I didn’t know what the play was. I didn’t know how I fit, or if my paranoia was just the chemicals, well shaken. But I felt the bite of it, always at the edge, like a bug in the machine you can’t squash. They were in. And whatever game they were playing, I was the one letting them through.
“Don’t do that?” they said, interrupting my thought flow. I just looked at them. “Don’t dismiss what you see. Don’t blame the drink and the drugs” it was their turn to be in my head, I fucking loved it and hated it in equal measure, life was getting exciting. “Yeah, they make you see things, but not things that aren’t there, things that have always been there, but you were too focused elsewhere, on the data and code, to truly see.”
“But how do I know the difference between what’s real and what’s not, what’s real, what’s imagination, what’s sanity, and what’s the lack thereof.”
“You can’t. And you don’t need to. Just as one man’s freedom fighter is another person terrorist so to one person’s crazy is another’s truth, one reality is another's fantasy, and the imagination is the insight into enlightenment, everything you see hear, and touch is only created in your own mind, reality is very different from the reality you see before us.”
“What the fuck are you talking about?” it was all starting to kick in, the booze and pot, but they were talking more nonsense and making more sense than ever. I must have been high. “How the hell do I even know you are real?”
They feyned a look of shock, even a fake look of hurt. Were they mocking me? Was my own imagination, if this is what this is, taking the piss out of me?
“I mean. Not only did I kill you, me a normal mortal man, and you the Devil, but you have somehow come back to life, starting as just a skull on my porch to now cooking me dinner and talking with me into the small hours with our armchair philosophy. I mean. How can this be real?”
“Do you think it’s not?”
“I don’t fucking know Satan, Jesus. I hope it’s real because if it’s not, then I am one whole bag of fucking crazy.”
“Yeah, but one mans….”
“Don’t give me any more of that shit about how one person’s crazy is another’s truth because it’s just bullshit, if I am dirtbag crazy then I am crazy and I won’t find out you aren’t even here until some plot twist at the end of this fucked up tale.” Sorry, dear reader but sometimes they got on my tits.
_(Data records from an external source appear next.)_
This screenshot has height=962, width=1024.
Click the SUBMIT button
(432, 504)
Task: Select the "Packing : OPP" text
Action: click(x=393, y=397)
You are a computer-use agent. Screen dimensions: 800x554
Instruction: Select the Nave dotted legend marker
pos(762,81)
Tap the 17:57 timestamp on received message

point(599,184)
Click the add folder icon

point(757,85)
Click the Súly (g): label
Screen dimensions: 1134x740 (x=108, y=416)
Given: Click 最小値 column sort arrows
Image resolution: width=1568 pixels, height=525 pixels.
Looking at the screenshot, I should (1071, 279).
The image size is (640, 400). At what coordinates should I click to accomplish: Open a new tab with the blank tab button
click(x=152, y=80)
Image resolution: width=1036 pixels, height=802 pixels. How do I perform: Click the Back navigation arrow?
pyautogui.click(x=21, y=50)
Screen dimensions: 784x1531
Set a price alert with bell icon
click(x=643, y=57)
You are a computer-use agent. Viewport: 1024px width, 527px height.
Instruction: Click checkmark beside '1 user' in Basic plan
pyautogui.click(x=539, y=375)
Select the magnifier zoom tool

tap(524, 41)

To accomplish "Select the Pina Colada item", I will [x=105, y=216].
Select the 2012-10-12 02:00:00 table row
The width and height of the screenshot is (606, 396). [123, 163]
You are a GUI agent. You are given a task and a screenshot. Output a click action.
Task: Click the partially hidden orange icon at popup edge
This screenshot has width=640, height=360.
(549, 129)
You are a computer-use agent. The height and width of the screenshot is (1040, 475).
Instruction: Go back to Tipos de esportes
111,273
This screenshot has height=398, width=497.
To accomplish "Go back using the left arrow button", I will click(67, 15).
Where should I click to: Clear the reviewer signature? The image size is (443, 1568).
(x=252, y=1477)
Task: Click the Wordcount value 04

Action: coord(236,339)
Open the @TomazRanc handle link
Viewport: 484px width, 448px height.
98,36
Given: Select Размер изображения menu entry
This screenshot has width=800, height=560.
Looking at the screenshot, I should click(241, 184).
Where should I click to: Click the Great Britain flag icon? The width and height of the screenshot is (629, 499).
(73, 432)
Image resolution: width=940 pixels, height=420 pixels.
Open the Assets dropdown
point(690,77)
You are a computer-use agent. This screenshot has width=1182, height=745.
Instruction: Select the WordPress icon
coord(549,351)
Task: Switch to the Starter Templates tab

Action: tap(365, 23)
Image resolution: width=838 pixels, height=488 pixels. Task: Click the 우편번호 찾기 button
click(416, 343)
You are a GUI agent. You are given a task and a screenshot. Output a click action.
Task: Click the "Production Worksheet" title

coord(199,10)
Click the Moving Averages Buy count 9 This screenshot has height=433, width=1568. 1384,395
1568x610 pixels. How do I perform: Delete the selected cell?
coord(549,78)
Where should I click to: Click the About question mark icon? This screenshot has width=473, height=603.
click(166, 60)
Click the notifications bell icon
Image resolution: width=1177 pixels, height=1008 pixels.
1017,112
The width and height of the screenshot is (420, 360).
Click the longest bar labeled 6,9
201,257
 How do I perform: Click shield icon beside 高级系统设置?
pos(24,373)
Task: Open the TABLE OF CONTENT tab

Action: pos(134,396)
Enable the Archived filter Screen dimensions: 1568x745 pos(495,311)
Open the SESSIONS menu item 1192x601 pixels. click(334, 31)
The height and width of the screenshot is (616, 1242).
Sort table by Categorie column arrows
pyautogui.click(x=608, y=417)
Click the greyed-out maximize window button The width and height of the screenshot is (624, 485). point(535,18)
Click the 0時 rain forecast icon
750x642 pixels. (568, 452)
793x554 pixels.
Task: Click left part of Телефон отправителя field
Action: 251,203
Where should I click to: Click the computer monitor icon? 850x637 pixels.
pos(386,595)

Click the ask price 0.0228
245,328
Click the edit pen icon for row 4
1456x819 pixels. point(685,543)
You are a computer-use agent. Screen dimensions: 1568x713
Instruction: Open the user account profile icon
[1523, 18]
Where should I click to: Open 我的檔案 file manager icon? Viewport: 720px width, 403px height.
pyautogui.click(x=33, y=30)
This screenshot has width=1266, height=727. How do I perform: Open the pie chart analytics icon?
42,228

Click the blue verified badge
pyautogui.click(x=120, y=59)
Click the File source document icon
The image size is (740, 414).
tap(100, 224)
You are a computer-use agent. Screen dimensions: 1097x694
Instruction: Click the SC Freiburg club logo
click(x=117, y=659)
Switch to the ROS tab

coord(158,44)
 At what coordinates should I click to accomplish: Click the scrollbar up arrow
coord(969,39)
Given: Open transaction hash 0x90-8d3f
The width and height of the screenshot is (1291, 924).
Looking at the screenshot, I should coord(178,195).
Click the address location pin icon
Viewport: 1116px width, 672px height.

“Yes, but Walter have you looked out there recently” they nodded in the direction of the darkened skyline where old industrial buildings and desolate city dwellings lined the fading sunset “there is a whole world of crazy out there now. Even more, than I have ever seen in all of humankind's history. And most people aren’t even living out there they are wired up to your mainframe feeding the system and being fed their hallucinations in return. So, when you talk about crazy, which crazy are you talking about? Who’s crazy? Where is the benchmark for crazy anymore? Who decides where the line in the sand is drawn?”
“You didn’t answer the question, did you? How do I even know you are real?”